Records from a dataset:
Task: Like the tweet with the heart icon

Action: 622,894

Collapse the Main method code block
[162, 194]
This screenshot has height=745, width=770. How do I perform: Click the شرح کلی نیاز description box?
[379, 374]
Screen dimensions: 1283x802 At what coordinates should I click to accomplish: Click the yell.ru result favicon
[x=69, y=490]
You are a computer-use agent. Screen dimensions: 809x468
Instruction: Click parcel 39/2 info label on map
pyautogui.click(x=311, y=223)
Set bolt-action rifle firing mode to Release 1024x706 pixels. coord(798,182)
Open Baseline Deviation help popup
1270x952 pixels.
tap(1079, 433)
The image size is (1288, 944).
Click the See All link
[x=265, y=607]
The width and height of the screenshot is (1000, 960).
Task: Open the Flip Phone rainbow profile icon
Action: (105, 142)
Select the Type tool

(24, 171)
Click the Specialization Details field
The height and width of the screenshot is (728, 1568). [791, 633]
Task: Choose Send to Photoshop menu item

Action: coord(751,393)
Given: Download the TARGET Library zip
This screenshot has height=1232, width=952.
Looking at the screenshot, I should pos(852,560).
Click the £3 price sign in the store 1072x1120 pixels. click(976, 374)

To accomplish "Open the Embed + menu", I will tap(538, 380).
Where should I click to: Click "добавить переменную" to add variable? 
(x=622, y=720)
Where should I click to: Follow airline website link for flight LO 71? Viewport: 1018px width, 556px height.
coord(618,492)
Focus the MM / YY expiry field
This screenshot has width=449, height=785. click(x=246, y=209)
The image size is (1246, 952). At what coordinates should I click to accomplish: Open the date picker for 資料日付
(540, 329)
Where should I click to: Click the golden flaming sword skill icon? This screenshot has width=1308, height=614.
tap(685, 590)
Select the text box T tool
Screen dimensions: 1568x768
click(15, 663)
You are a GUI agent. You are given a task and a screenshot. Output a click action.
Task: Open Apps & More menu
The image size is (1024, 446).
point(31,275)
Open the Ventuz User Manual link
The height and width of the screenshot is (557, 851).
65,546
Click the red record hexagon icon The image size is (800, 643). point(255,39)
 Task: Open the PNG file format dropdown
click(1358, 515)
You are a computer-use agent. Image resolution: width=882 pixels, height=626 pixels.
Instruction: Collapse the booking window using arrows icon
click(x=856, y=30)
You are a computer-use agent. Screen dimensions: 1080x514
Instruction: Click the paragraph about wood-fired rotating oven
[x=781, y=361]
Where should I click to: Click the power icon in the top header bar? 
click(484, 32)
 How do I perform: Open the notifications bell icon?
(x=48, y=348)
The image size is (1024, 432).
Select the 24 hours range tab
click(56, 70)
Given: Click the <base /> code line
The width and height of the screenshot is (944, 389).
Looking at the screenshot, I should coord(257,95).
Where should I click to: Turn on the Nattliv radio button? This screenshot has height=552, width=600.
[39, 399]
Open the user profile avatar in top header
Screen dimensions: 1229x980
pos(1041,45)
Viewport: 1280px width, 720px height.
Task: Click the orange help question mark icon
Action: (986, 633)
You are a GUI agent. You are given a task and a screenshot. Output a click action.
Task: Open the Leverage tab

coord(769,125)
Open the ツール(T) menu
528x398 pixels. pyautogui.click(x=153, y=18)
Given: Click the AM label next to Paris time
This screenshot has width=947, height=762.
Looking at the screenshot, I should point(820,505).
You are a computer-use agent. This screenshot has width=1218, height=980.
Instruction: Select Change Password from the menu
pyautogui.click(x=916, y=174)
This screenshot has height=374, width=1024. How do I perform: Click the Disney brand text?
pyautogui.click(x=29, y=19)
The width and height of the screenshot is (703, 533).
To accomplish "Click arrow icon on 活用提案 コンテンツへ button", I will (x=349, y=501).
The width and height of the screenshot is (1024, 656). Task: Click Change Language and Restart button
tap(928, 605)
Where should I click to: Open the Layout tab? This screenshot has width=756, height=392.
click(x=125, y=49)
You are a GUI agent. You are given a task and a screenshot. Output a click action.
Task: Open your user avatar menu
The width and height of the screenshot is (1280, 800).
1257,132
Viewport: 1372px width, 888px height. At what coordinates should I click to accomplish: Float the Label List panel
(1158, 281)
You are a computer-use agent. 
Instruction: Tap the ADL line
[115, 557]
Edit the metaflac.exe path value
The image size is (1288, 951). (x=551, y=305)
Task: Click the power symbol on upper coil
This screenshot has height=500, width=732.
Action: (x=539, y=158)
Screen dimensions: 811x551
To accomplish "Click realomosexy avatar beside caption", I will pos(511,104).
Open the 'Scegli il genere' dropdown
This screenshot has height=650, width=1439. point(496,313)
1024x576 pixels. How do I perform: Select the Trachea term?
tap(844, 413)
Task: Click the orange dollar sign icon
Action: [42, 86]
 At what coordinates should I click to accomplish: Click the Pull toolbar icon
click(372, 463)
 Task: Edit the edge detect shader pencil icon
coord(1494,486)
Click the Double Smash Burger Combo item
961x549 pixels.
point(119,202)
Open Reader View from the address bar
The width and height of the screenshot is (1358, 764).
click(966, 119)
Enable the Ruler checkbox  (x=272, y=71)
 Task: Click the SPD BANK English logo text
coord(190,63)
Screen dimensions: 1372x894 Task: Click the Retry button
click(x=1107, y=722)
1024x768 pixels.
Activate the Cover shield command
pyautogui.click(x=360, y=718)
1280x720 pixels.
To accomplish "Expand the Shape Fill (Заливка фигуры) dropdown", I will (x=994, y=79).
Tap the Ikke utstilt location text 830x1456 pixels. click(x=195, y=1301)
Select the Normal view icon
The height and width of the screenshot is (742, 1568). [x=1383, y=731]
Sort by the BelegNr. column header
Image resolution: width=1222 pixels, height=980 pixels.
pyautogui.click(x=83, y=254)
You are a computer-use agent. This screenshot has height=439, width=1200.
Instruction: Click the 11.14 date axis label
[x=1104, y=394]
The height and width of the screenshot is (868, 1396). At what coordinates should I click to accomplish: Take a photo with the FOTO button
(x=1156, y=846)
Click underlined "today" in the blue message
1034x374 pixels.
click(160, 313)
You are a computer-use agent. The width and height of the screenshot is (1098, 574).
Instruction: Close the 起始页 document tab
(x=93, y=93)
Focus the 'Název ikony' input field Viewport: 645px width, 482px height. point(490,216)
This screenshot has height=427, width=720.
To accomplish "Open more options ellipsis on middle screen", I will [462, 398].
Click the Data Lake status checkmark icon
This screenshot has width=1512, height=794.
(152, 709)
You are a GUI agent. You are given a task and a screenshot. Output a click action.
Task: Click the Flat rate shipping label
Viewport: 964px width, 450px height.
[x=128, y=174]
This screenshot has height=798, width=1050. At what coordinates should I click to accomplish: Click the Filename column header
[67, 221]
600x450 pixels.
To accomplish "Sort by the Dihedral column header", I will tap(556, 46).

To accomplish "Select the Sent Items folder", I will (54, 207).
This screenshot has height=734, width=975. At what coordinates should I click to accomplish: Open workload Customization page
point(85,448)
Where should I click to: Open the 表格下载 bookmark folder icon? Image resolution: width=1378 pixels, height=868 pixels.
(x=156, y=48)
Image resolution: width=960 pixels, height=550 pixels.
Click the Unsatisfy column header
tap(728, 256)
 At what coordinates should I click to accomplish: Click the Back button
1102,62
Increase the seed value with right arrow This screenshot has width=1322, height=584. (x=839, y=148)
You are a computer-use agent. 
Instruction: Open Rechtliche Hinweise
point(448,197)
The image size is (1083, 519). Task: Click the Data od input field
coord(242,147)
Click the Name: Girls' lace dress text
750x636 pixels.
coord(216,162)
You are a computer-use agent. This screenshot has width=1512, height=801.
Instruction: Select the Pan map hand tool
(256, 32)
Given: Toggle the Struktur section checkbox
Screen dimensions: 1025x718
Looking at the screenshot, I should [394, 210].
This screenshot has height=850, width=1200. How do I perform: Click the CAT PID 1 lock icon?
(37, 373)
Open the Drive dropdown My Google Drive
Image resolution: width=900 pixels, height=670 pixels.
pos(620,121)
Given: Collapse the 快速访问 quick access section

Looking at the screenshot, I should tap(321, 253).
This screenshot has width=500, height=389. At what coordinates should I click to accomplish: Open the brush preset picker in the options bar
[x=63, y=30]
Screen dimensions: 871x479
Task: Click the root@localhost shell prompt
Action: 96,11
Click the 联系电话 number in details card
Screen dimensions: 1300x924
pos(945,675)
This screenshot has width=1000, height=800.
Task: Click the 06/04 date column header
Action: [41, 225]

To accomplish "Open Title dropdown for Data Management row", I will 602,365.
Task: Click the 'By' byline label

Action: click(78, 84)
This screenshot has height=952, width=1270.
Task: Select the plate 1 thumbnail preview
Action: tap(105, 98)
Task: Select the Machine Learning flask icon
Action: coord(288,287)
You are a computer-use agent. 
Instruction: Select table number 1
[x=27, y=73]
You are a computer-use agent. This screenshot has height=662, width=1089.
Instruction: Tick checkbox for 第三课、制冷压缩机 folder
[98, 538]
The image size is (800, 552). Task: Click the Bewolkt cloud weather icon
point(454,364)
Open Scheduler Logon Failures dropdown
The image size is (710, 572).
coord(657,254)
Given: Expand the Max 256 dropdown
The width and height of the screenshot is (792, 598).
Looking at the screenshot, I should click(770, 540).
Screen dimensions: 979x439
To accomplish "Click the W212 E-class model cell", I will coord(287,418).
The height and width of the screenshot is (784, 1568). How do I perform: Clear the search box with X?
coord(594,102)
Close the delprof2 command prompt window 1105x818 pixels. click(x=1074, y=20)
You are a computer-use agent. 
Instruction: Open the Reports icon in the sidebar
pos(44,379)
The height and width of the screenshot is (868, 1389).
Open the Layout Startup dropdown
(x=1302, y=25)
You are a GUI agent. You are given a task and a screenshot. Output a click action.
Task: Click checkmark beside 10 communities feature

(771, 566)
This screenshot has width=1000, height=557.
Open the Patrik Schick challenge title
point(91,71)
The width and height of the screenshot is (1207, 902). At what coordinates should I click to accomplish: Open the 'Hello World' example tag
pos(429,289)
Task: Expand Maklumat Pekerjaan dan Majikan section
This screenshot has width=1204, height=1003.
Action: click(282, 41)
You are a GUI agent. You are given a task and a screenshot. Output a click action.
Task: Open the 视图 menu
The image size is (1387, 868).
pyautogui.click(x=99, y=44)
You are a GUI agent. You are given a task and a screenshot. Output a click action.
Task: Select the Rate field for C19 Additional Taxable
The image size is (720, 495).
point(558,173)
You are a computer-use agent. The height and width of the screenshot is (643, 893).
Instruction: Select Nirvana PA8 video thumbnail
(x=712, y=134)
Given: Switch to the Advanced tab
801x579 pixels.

Instruction:
Copy the entries from the start of the records up to and including the line with "pyautogui.click(x=311, y=223)". Increase every coordinate in the answers by 78, and leave all numbers in the requests unchanged.

Answer to the task:
Task: Like the tweet with the heart icon

Action: 700,972

Collapse the Main method code block
[240, 272]
This screenshot has height=745, width=770. How do I perform: Click the شرح کلی نیاز description box?
[457, 452]
Screen dimensions: 1283x802 At what coordinates should I click to accomplish: Click the yell.ru result favicon
[x=147, y=568]
You are a computer-use agent. Screen dimensions: 809x468
Instruction: Click parcel 39/2 info label on map
pyautogui.click(x=389, y=301)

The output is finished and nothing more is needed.